Abstract and Introduction

Abstract


Recent therapeutic advances have changed the treatment landscape of metastatic renal cell carcinoma. Unfortunately, the seven agents now available are not based on biomarkers that would indicate which one could provide the best benefit for every patient. We have reviewed the available information concerning the impact of each treatment on comorbidities or status that are frequently seen before commencing treatment for the advanced disease: elderly and patients with cardiovascular complications, metabolic and endocrinology disorders, and infections, as well as impaired organ function (kidney, liver and heart). Additional new drugs will be launched, but no predictive biomarkers are available. Head-to-head studies to evaluate the safety of the different drugs are rare. In this quite complex scenario, we believe that a decision-making approach focused on the patient may represent a suitable strategy.

Introduction


Until recently, immunotherapy was the only treatment available for metastatic renal cell carcinoma (mRCC). Following the introduction in the oncology therapeutic setting of the new-targeted agents, the oral active multikinase inhibitors (tyrosine kinase inhibitors; TKIs) sorafenib and sunitinib have represented a breaking point and a fundamental step forward in the treatment of mRCC. Paradoxically, we now have plenty of choice thanks to the long-awaited availability of seven new therapeutic approaches that have dramatically changed the possibility of treating this disease. Following approval by the US FDA and EMA in 2006 of sorafenib and sunitinib, which were the first two TKIs used for the treatment of mRCC, other different and important agents, such as mTOR inhibitors temsirolimus and everolimus, the monoclonal VEGF antibody bevacizumab, and, more recently, the two TKIs pazopanib and axitinib, have widened the therapeutic armamentarium.

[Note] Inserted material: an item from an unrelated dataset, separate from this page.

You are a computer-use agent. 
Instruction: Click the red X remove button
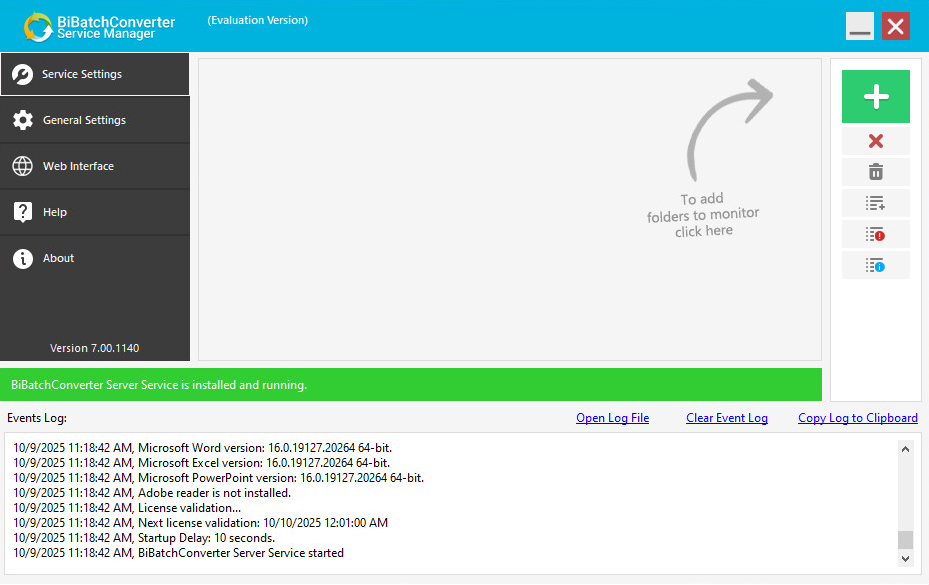click(875, 141)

Unfortunately, often these targeted therapies are not curative for mRCC patients. Despite considerable delayed tumor progression, complete and long-lasting responses are observed in less than 1% of cases. Analyses of different studies have shown that no targeted agent seems to be superior to another in terms of overall survival in a first-line setting. In this situation, it is likely that a strategy based on the administration of the most suitable agent for a patient, with the aim of assuring the best compliance, could offer a good quality of life while improving efficacy. To reach this goal, the patient must be considered as the center of the decision-making process, rather than planning a sequential strategy for all patients. Of note, a large proportion of mRCC patients are elderly and often present with a number of comorbidities; therefore, we believe that special recommendations on how to best manage elderly patients in clinical practice are required.

In our opinion, a strategy that is not only based on guidelines and algorithms but that also highlights the clinical evaluation of the patient may be considered in the decision-making process. We have analyzed data from literature and matched them with the experience gained at our institution in daily clinical practice. We took into consideration information concerning age and comorbidities of the patients, and the toxicity profile of every agent.